The last five years have been a particularly busy period for us. With a maxed-out subscription base until last year, there were times when our daily email inbox filled up faster than a Michigan landfill. So we thought it was a good idea to review the reader-mail archive.

One observation was that the predominant line of enquiry has changed from "What should I plow my profits into now?" to "How do I avoid losing my shirt?" Wholly expected, as a string of boffo years was followed by more moderate results and then an abysmal 2007.

Another finding was that a diverse and dynamic group of subscribers brings with it an equally varied degree of understanding of numerous issues — indeed, even some seasoned subscribers were fuzzy about the procedures, policies and philosophies unique to Contra the Heard. So we’d like to take this opportunity to make ourselves clear as crystal.

One matter of prime importance is that of independence. We consider you, as an individual investor, to be a self-reliant free agent. We have no knowledge of your wants and needs. You may or may not have a financial planner, advisor, accountant, wealthy barber or set of pushy in-laws who assist you in considering possible investments. There are a myriad of factors that should be taken into account and critically evaluated, using the resources you deem useful, before you come to a decision you can live with.

As writers of an investment newsletter, we tell people what we do, and use our experiences to attempt to educate about investing. The idea of starting some sort of mutual fund was addressed in our January 2004 commentary. In short, it ain’t gonna happen. Instead, subscribers get to look over our shoulders as our portfolio is managed.

The design of the portfolio is predicated on our personal risk tolerance, lifestyles and financial conditions. The likelihood that these circumstances mirror yours is about the same as bumping into Barbara Amiel in the clothing department at Walmart.

The point is that subscribers are expected to act on their own in order to achieve their personal goals. Many have become confident enough to use Contra as a complement to other investing ideas and styles within their total portfolio. Others say they emulate us, but allow themselves flexibility — they may wait to purchase a stock until it falls further, or buy on the way up, even after it has appreciated substantially.

Setting higher or lower sell targets is something we’ve heard quite a bit about. Subscribers can, and do, beat our own returns. How do we know? Because some of you have been renewing at the rate applicable for people earning 12.5 percent on the Contra selections. In the past year, that’s an accomplishment — perhaps we should be peeking over your shoulders!

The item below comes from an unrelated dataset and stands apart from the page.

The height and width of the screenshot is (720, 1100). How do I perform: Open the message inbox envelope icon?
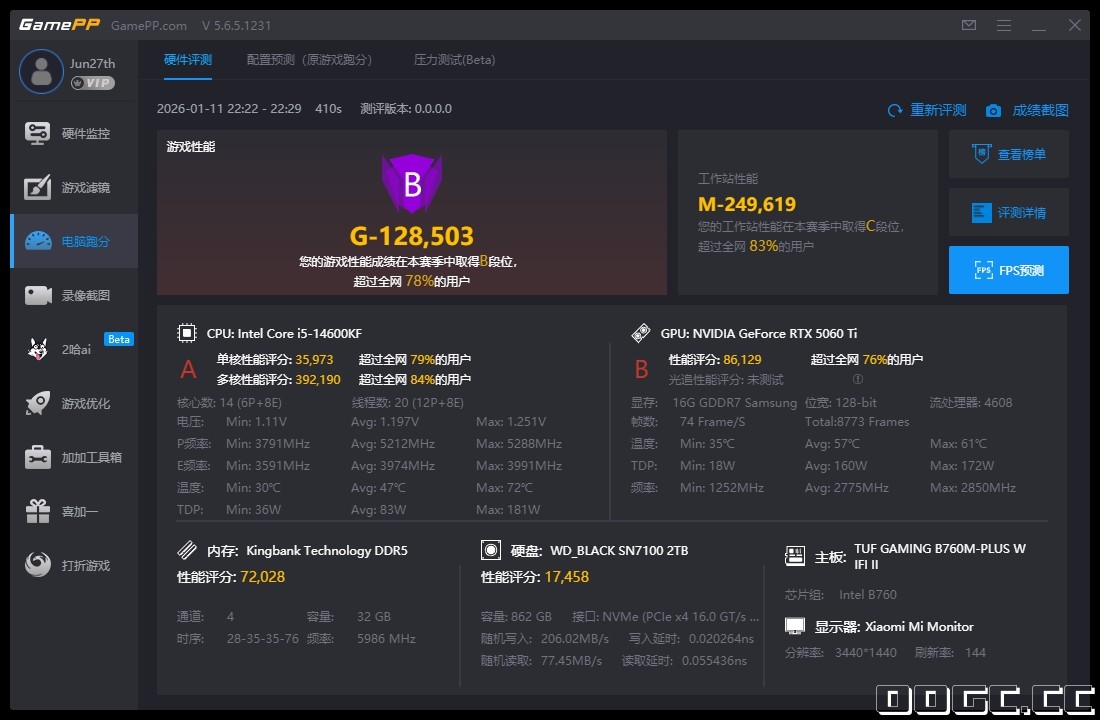[968, 25]

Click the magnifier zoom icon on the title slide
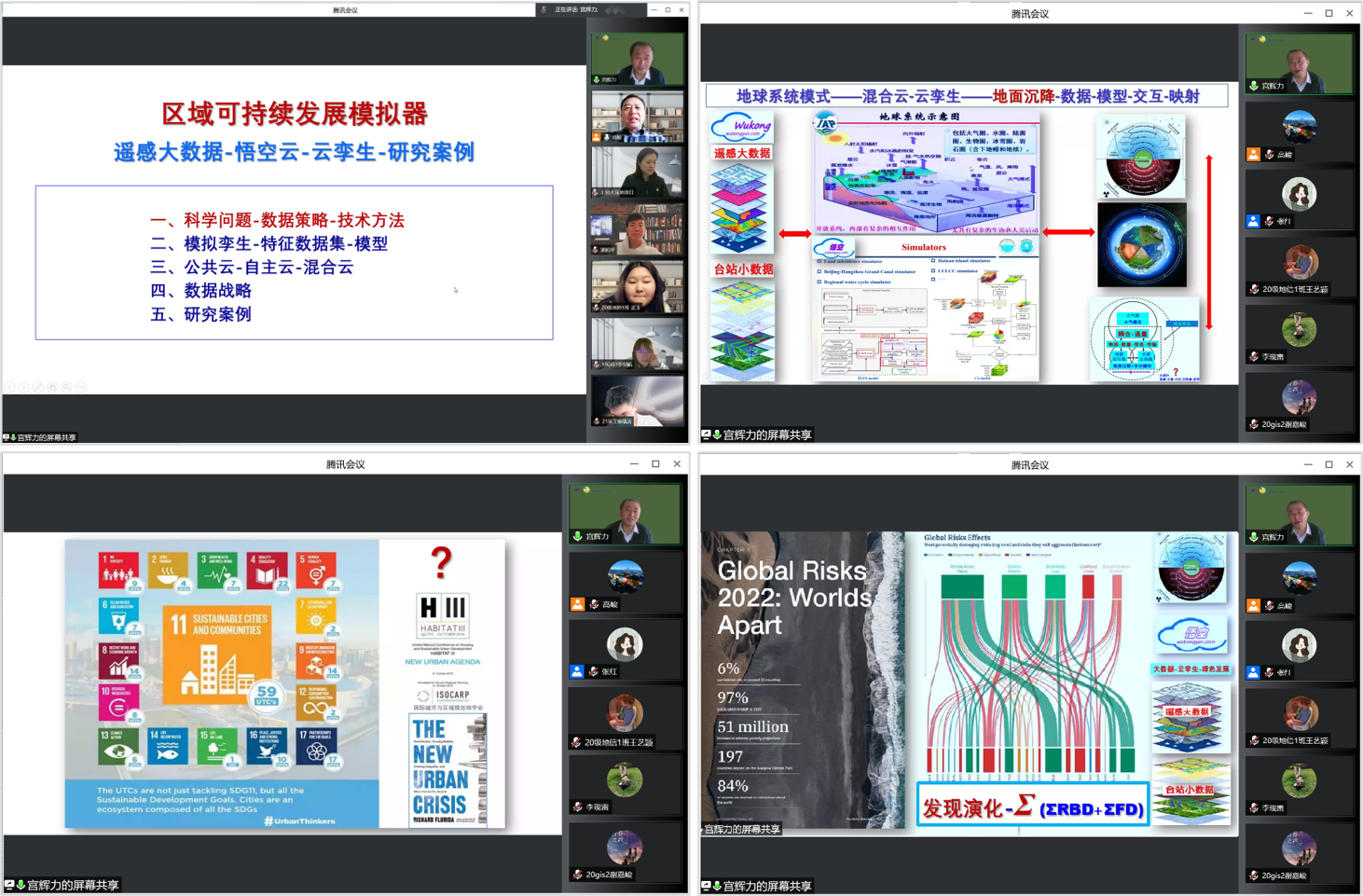pyautogui.click(x=67, y=387)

Independence has another meaning that is applicable to us. We act alone and are not beholden to any broker, corporation or financial institution. It truly is our cash, sitting in various accounts, that is being used to buy these equities.

As far as which brokers to use, we consider the analyses written by columnist Rob Carrick of The Globe and Mail’s Report on Business to be the gold standard when it comes to answering that question.

We put our money where our mouths are by informing readers about stocks we actually buy. This includes those in the April issue that one or both of us like, but didn’t make it into the Contra portfolio. Perhaps even more important is the fact that we inform readers via email of our decisions to sell — this isn’t standard operating practice in this industry.

Normally, we unload some or all of a position at our initial sell target, which is set when the purchase is made.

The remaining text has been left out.